Through the first 10 weeks of the first quarter, ProPetro saw strong financial results, Gobe said. However, the sharp decline in oil prices during the second week of March “resulted in an extremely swift curtailment of well completions activity in all U.S. basins.
“As activity declined, we acted quickly to reduce our costs while continuing to provide safe and efficient service to our customers. We believe our early-year success is a positive indicator of our ability to execute in the face of these uncertain times.” However, “deteriorating market conditions resulted in necessary reductions to our workforce” toward the end of March.
“While we found it prudent to make these reductions, we have retained the capability to deliver efficient and safe services while protecting our ability to respond to a market that we expect to eventually improve.”
With most of its business in Permian, ProPetro remains favorably positioned, Gobe said. “We believe our deep customer relationships will prove critical as we navigate through this challenging period.”
A “significant portion” of 2Q2020 revenue is expected to come from idle fees payable by Pioneer Natural Resources Co. under their service agreement. The fees were designed to partially protect ProPetro in the event that fleets dedicated to Pioneer, one of its top customers, were idled.
Permian pure-play Pioneer has reduced capital expenditures (capex) as activity was cut back. Lower margin and higher cost vertical wells were curtailed, with the shut-ins totaling around 7,000 boe/d in early May. From the end of March to the end of the year, Pioneer, one of ProPetro’s top customers, plans to operate five to eight horizontal rigs in the Permian Midland sub-basin and operate two to three fracture fleets. Future activity levels were to be assessed monthly.
ProPetro’s effective fracture fleet utilization in 1Q2020 was 18.6 fleets, compared to 19.2 fleets for the 4Q2019.
In line with reduced activity by its exploration and production customers, ProPetro has slashed capex for the year. In April the board, executives and officers voluntarily elected to reduce compensation at different levels up to 20%. The company also began evaluating additional strategic actions to benefit the cost structure.
Expenditures in 1Q2020 totaled about $40 million, nearly all directed to maintenance, other than $3.7 million directed to its DuraStim electric fracturing fleet initiatives. The proprietary 6,000 hydraulic hp (hhp) DuraStim pump claims to provide the equivalent of three times the effective horsepower of a conventional fracture unit, while operating at around 10% of the cyclic rate. Each DuraStim fleet consists of 36,000 hhp and related power equipment.
“As oilfield activity rapidly contracted, management modified the deployment of the first DuraStim fleet,” the company said. “Moving forward, the individual units will continue to be tested and developed by working alongside conventional equipment. This will allow the company ample time to collect data in various operating conditions, both controlled environments and field trials, for the purpose of optimizing its DuraStim technology initiative.”
The company has “minimal commitments for growth capital expenditures for the remainder of 2020 and expects to significantly reduce maintenance capital expenditures and field level consumable costs throughout the rest of the year,” management said.

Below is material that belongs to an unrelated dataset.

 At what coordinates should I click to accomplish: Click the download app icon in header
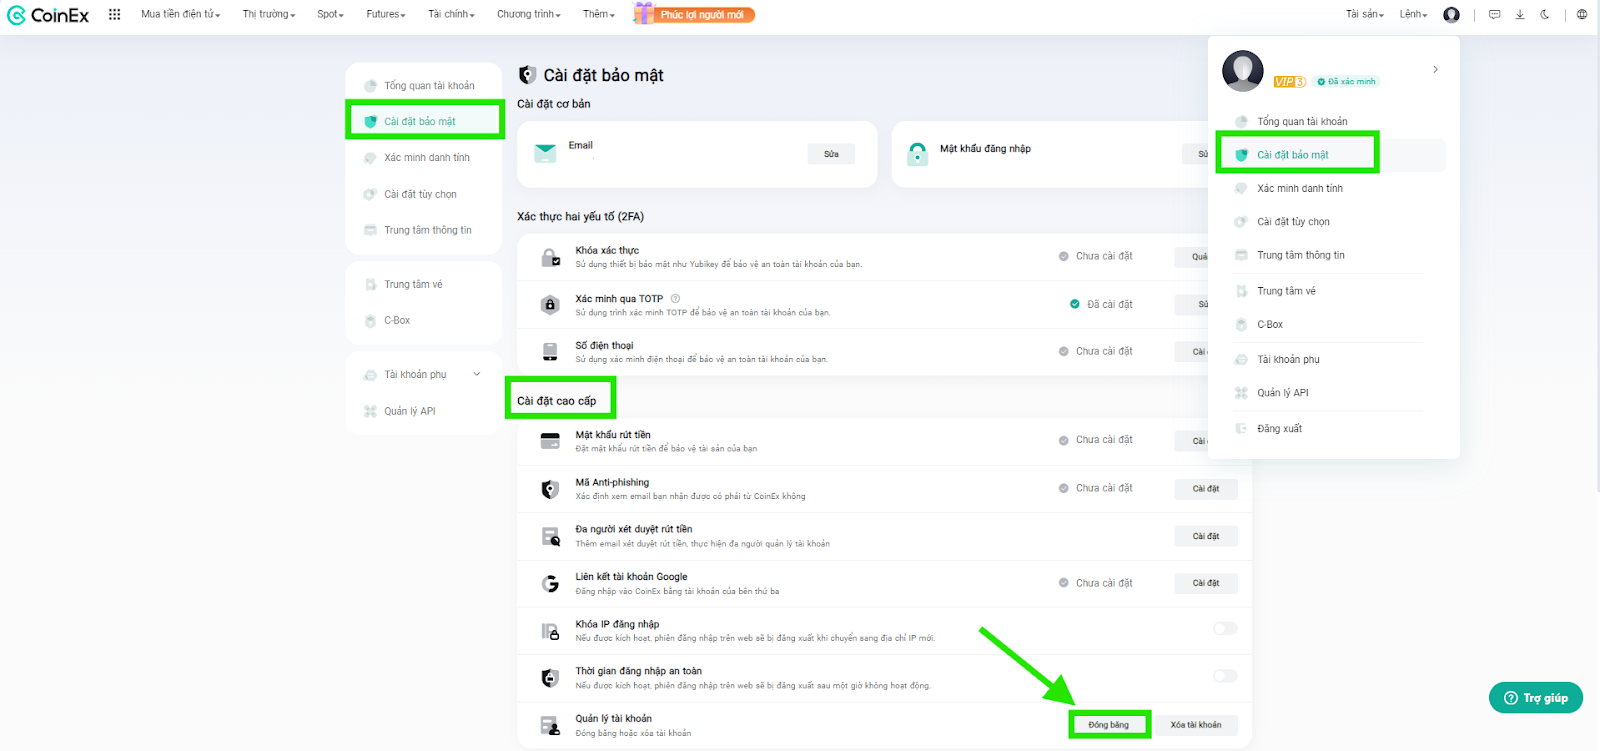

Based on forecasts, full-year 2020 capex is set below $85 million and nearly all directed to maintenance.
Impacted in part by about $16.7 million in one-time goodwill and asset impairments, net losses in 1Q2020 totaled $7.8 million (minus 8 cents/share) versus year-ago profits of $69 million (70 cents).
Revenue for the first quarter of 2020 was $395 million, compared with $546 million in the year-ago period. The decrease was attributable primarily to the “changing job mix as well as decreased pricing for our services.”
A steep decline in well completions activity also hit revenue toward the end of March. The cost of services fell slightly from 4Q2019 to about $301 million. At the end of March, total cash was $143.7 million with debt of $110 million and liquidity of $194.1 million.
Management also is working to provide information to its accounting firm to evaluate the “sufficiency of the scope” of an internal review, as well as the company’s proposed remediation plan. Quarterly and annual financial statements are being completed for the accounting firm to perform quarterly reviews and an audit of the financial statements through 2019.
“The company continues to work diligently to become current in its filing obligations” with the U.S. Securities and Exchange Commission as soon as it can, with expectations to provide the information by July 15.
“As previously disclosed, the audit committee and management have not identified to date any items that would require revision or restatement of the company’s previously reported balance sheets, statements of operations, statements of shareholders’ equity or statements of cash flows,” management said.